VEGF-A in Cardiomyocytes and Heart Diseases
Department of Translational Medical Sciences and Center for Basic and Clinical Immunology Research (CISI), University of Naples Federico II, 80131 Naples, Italy
WAO Center of Excellence, 80131 Naples, Italy
CNR Institute of Experimental Endocrinology and Oncology “G. Salvatore”, 80131 Naples, Italy
Department of Public Health, University of Naples Federico II, 80131 Naples, Italy
Azienda Ospedaliera Ospedali dei Colli – Monaldi Hospital Pharmacy, 80131 Naples, Italy
Author to whom correspondence should be addressed.

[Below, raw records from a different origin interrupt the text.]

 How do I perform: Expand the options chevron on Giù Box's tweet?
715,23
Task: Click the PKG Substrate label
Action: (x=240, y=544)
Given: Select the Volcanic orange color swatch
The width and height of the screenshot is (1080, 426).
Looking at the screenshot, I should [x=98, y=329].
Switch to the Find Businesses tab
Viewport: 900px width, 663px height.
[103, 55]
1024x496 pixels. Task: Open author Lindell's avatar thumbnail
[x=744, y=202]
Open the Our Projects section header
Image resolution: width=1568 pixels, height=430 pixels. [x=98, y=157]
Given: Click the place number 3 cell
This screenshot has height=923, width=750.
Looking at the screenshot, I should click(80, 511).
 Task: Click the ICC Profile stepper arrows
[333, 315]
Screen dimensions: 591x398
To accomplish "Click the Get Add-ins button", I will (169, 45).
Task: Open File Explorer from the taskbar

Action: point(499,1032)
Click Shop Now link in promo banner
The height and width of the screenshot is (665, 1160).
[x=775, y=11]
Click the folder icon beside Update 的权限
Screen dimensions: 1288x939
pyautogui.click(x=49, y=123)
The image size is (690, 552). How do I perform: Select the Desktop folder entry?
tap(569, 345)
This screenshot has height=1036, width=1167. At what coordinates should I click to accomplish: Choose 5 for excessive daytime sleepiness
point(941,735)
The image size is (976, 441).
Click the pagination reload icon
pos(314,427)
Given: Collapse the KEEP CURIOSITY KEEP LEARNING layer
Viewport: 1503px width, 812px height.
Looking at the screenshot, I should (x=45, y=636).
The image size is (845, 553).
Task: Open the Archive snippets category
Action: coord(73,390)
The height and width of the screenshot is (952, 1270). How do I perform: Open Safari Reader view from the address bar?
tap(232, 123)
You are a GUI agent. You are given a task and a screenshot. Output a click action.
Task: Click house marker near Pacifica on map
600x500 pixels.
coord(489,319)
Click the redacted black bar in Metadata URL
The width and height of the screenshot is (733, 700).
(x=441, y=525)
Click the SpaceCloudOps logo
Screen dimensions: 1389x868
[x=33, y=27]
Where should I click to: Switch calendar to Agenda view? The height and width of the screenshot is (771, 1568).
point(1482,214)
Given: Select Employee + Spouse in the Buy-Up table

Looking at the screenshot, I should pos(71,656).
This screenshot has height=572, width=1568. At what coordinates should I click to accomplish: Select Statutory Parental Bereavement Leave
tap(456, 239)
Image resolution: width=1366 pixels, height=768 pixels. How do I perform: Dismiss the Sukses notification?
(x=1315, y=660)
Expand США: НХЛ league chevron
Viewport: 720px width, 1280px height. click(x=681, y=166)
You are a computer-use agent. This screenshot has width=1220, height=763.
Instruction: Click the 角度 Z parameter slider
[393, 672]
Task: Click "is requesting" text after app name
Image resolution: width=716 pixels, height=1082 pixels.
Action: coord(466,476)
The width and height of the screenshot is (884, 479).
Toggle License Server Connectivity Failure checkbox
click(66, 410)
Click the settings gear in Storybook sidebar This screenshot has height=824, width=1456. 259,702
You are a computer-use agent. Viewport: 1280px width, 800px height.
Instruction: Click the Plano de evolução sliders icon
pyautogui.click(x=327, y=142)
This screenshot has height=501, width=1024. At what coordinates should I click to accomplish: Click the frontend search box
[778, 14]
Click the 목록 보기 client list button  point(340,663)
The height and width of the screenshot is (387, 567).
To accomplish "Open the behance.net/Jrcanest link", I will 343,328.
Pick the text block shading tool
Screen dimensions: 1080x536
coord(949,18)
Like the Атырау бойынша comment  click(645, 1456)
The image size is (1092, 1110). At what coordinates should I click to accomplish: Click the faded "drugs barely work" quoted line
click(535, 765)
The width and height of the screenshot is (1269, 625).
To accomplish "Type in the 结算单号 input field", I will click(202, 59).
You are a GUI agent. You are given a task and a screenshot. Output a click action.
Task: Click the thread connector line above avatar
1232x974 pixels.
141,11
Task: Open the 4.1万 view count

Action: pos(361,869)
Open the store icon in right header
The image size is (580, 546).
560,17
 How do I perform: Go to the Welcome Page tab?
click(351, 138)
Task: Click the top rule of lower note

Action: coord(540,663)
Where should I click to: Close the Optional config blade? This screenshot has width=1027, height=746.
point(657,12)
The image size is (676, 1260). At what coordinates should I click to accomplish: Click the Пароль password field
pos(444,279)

These authors contributed equally to this work.
Int. J. Mol. Sci. 2020, 21(15), 5294; https://doi.org/10.3390/ijms21155294
Received: 8 June 2020 / Revised: 21 July 2020 / Accepted: 22 July 2020 / Published: 26 July 2020
(This article belongs to the Special Issue Mechanisms of Inflammation in Degenerative Cardiovascular Conditions 2.0)
The vascular endothelial growth factor (VEGF), a homodimeric vasoactive glycoprotein, is the key mediator of angiogenesis. Angiogenesis, the formation of new blood vessels, is responsible for a wide variety of physio/pathological processes, including cardiovascular diseases (CVD). Cardiomyocytes (CM), the main cell type present in the heart, are the source and target of VEGF-A and express its receptors, VEGFR1 and VEGFR2, on their cell surface. The relationship between VEGF-A and the heart is double-sided. On the one hand, VEGF-A activates CM, inducing morphogenesis, contractility and wound healing. On the other hand, VEGF-A is produced by CM during inflammation, mechanical stress and cytokine stimulation. Moreover, high concentrations of VEGF-A have been found in patients affected by different CVD, and are often correlated with an unfavorable prognosis and disease severity. In this review, we summarized the current knowledge about the expression and effects of VEGF-A on CM and the role of VEGF-A in CVD, which are the most important cause of disability and premature death worldwide. Based on clinical studies on angiogenesis therapy conducted to date, it is possible to think that the control of angiogenesis and VEGF-A can lead to better quality and span of life of patients with heart disease.